* Problem to solve:
Each line from the one containing "Instruction: Click the 4598000" through the final line below must be reproduced exactly, and no others.

* Source information:
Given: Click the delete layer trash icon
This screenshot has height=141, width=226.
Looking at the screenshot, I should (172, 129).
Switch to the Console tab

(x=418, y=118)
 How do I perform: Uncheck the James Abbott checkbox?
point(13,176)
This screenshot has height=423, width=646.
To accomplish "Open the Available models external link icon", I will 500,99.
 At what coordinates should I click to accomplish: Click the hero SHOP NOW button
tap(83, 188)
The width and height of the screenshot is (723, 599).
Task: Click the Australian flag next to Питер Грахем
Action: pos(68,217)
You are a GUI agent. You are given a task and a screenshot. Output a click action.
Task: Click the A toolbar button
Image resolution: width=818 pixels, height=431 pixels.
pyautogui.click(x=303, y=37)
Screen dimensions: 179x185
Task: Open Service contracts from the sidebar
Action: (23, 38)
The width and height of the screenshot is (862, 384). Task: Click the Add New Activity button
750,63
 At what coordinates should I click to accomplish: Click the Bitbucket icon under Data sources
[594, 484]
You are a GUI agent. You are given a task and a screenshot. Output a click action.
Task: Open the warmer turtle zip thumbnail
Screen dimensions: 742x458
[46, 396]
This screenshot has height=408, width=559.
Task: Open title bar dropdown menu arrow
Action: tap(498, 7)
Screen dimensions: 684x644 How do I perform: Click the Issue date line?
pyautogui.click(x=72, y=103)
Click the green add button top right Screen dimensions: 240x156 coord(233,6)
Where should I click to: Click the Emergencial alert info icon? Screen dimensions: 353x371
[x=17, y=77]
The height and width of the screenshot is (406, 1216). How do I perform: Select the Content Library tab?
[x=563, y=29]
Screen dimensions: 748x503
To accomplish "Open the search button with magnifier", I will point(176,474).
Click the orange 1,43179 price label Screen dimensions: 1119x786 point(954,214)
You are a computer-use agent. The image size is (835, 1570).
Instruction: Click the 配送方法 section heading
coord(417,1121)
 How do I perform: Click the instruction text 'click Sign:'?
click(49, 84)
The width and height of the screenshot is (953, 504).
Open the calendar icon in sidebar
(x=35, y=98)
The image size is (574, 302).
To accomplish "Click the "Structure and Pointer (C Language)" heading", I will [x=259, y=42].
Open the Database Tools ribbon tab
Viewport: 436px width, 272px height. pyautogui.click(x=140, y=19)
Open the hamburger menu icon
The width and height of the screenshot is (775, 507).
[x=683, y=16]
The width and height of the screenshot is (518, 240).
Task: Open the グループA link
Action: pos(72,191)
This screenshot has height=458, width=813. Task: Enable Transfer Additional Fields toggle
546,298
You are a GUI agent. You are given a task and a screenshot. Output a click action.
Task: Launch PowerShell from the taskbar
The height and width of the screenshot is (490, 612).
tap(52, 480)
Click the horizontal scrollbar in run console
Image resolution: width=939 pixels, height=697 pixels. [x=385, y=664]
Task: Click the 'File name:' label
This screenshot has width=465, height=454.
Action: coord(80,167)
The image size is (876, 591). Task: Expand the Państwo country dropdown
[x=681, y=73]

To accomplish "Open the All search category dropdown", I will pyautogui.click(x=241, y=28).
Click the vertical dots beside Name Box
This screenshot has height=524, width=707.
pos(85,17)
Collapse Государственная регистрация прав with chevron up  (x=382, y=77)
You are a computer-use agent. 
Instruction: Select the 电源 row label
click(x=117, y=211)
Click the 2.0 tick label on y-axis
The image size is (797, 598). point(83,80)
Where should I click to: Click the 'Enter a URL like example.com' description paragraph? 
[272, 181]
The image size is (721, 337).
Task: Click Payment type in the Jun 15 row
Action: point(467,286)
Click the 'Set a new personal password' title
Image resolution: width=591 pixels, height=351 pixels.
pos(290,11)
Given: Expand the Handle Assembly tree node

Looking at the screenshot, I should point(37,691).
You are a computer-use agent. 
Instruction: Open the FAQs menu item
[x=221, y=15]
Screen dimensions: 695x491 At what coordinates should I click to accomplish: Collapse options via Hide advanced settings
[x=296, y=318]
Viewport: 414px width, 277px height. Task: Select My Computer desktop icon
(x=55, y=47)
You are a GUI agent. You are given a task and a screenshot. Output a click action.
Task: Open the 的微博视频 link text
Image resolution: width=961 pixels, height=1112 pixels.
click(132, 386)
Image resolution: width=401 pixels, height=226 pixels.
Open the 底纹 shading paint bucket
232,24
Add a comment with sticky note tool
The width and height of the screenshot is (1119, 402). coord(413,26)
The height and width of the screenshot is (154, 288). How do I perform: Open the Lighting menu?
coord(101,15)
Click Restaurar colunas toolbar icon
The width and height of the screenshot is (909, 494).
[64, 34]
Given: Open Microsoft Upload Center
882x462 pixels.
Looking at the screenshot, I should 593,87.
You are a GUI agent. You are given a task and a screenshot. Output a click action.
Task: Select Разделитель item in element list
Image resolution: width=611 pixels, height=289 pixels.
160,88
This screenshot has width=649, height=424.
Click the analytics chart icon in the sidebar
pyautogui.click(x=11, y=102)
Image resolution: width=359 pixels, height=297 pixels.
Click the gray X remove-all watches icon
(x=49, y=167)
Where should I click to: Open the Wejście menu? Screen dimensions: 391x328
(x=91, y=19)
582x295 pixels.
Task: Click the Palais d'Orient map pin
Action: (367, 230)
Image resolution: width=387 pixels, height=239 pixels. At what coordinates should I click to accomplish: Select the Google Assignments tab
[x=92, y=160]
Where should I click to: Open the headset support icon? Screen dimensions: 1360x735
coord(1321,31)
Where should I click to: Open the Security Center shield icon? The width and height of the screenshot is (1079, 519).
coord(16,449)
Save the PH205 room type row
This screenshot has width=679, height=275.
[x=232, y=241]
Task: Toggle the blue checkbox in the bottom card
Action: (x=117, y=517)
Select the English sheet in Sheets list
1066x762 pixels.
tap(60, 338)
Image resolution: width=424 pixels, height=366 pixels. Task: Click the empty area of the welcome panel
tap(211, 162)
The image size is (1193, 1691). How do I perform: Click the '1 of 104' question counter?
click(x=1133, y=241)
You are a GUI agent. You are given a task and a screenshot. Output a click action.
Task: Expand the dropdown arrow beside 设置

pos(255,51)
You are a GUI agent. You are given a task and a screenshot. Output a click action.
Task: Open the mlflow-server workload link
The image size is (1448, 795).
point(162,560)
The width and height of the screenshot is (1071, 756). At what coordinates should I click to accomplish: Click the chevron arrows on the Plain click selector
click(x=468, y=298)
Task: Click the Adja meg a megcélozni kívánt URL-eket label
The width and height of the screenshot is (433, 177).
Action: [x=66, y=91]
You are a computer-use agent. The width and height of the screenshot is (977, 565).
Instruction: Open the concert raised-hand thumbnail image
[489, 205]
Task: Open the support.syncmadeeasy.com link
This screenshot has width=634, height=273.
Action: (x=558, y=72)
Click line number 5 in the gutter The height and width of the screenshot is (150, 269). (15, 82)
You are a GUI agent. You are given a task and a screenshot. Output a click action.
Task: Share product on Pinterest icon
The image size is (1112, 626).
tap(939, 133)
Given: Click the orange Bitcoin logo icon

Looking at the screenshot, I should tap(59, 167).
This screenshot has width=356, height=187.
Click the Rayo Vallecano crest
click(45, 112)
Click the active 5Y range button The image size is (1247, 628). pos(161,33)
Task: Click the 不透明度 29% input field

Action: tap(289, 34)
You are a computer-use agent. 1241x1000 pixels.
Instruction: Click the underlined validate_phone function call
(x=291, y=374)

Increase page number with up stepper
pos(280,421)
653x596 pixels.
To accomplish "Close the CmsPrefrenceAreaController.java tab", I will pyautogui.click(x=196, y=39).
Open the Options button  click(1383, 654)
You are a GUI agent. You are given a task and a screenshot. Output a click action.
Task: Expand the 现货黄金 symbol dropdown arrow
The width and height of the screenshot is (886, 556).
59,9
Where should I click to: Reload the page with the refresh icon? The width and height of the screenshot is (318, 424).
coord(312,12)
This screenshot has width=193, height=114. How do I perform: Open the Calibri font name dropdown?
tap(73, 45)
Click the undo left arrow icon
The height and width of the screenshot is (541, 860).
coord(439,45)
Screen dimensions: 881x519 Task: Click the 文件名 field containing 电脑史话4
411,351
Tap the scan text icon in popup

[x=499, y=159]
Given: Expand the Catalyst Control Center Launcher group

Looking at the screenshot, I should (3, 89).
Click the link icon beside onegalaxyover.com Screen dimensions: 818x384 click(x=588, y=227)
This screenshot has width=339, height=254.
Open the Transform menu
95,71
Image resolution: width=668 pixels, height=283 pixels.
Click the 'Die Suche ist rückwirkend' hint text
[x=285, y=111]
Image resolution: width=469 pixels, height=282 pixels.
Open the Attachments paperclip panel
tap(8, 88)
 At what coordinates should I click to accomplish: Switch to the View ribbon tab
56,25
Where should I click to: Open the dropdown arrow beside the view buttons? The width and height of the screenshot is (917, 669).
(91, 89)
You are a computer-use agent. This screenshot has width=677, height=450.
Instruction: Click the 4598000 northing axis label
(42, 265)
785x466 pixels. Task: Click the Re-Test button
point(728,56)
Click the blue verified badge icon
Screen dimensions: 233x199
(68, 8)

* Response to the task:
Instruction: Click the 4598000 northing axis label
(42, 265)
785x466 pixels. Task: Click the Re-Test button
point(728,56)
Click the blue verified badge icon
Screen dimensions: 233x199
(68, 8)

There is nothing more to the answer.